Colombia, cada día evidencia la creciente brecha entre quienes habitan las ciudades y quienes sobreviven en la ruralidad más profunda; El Estado se ha retirado de los municipios alejados, y el resultado es un vacío: regiones abandonadas del Cauca, Chocó, Catatumbo, Guaviare o Putumayo viven otra realidad, una escalada de violencia, minería ilegal y narcotráfico que amenaza con sumirlas en la impunidad.
Según la Procuraduría General de la Nación, la minería ilegal afecta a 29 de los 32 departamentos de Colombia. En 2022, esta actividad ocupó más de 69.000 hectáreas, lo que representa 73 % del área total con extracción de oro en el país. Esta cifra supone un aumento de 8 % respecto a 2021, según imágenes satelitales analizadas por la Oficina de las Naciones Unidas contra la Droga y el Delito, Unodc. Esto no es solo una tragedia ambiental; para muchas comunidades rurales, esa ha sido su última fuente de ingresos frente al abandono estatal.
En el Chocó, el departamento más pobre del país, con casi el 80 % de su población con necesidades básicas insatisfechas, un índice de desarrollo humano similar al de Bolivia; Allí, grupos como las Farc y el ELN imponen su ley, promocionan los cultivos ilícitos y controlan el territorio frente a la mirada ausente del Estado.
Colombia concentra hoy más de 253.000 hectáreas de coca en 2023, un asombroso 67 % de los cultivos mundiales, y su producción de cocaína creció 53 % con respecto al año anterior, según informes recientes. A pesar de los esfuerzos, como las incautaciones récord (más de 600 toneladas y 532 millones de dosis evitadas), el problema persiste, alimentado por el desinterés institucional en zonas marginales.

- **Filas proporcionadas**:

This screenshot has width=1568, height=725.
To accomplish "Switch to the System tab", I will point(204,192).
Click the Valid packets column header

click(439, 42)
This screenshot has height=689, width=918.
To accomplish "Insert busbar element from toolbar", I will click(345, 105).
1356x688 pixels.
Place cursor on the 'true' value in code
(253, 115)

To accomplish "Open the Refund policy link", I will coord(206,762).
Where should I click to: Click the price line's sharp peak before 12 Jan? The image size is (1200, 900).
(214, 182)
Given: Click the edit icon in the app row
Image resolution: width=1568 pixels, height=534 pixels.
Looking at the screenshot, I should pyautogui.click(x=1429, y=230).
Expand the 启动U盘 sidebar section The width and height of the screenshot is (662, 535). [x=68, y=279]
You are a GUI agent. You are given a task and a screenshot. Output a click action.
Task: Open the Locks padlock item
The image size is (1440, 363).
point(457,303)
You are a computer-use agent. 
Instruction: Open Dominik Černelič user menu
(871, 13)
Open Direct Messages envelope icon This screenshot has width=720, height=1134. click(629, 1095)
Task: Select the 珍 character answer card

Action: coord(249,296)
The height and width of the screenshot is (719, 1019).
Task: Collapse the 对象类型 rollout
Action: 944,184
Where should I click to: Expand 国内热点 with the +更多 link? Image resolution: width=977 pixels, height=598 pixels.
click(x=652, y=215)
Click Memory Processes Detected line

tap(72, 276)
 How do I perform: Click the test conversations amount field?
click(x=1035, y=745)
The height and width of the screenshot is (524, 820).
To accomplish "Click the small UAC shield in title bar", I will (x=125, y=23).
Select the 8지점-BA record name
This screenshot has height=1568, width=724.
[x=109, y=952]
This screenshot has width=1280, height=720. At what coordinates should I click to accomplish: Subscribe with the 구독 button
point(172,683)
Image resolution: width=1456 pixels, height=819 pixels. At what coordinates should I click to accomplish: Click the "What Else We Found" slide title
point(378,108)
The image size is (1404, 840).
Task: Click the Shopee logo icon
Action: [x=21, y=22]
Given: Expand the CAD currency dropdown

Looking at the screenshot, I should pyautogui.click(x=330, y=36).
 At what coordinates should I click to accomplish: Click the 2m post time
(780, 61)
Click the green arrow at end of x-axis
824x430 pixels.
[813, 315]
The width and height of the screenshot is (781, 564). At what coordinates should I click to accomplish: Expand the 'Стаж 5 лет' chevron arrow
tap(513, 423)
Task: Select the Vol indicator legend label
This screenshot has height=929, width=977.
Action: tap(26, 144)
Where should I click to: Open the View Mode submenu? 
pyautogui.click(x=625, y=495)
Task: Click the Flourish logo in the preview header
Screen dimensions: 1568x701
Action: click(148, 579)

- **Tarea 1**: De acuerdo con el texto de estudio sobre el abandono estatal en la Colombia rural, ¿cuántos departamentos del país resultan afectados por la minería ilegal según la Procuraduría General de la Nación?
- **Tarea 2**: Explique, en una a tres oraciones, por qué el texto de estudio sobre el abandono estatal en la Colombia rural sostiene que la minería ilegal no es solo una tragedia ambiental.
- **Tarea 3**: Retome el texto de estudio sobre el abandono estatal en la Colombia rural y prosiga a partir de su última oración.

- **Respuesta redactada 1**: 29 de los 32 departamentos de Colombia.

- **Respuesta redactada 2**: Según el texto, para muchas comunidades rurales la minería ilegal ha sido su última fuente de ingresos frente al abandono estatal. Por ello no la presenta únicamente como un daño ambiental.

- **Respuesta redactada 3**:
Grupos armados —disidencias de las FARC, ELN, Clan del Golfo— han aprovechado el vacío estatal para consolidar un dominio aterrador en regiones como Cauca, Valle del Cauca, Huila, Caquetá, Guaviare y Catatumbo. Las disidencias de las Farc, lideradas por Iván Mordisco, operan con tal impunidad que ejecutan atentados con cilindros bomba en Cali y derriban helicópteros policiales.
Frente a este relevo criminal del poder estatal, los alcaldes y líderes regionales quedan atrapados: sin recursos, sin respaldo, sin capacidad de proteger a su gente. Muchas veces, simplemente no pueden ser visitados por los candidatos durante las campañas electorales precisamente por razones de seguridad; Esta ausencia no es casual: es el síntoma de una democracia que olvida lo regional, de una cogestión que no llega más allá del escritorio y de un país que silencia voces fundamentales.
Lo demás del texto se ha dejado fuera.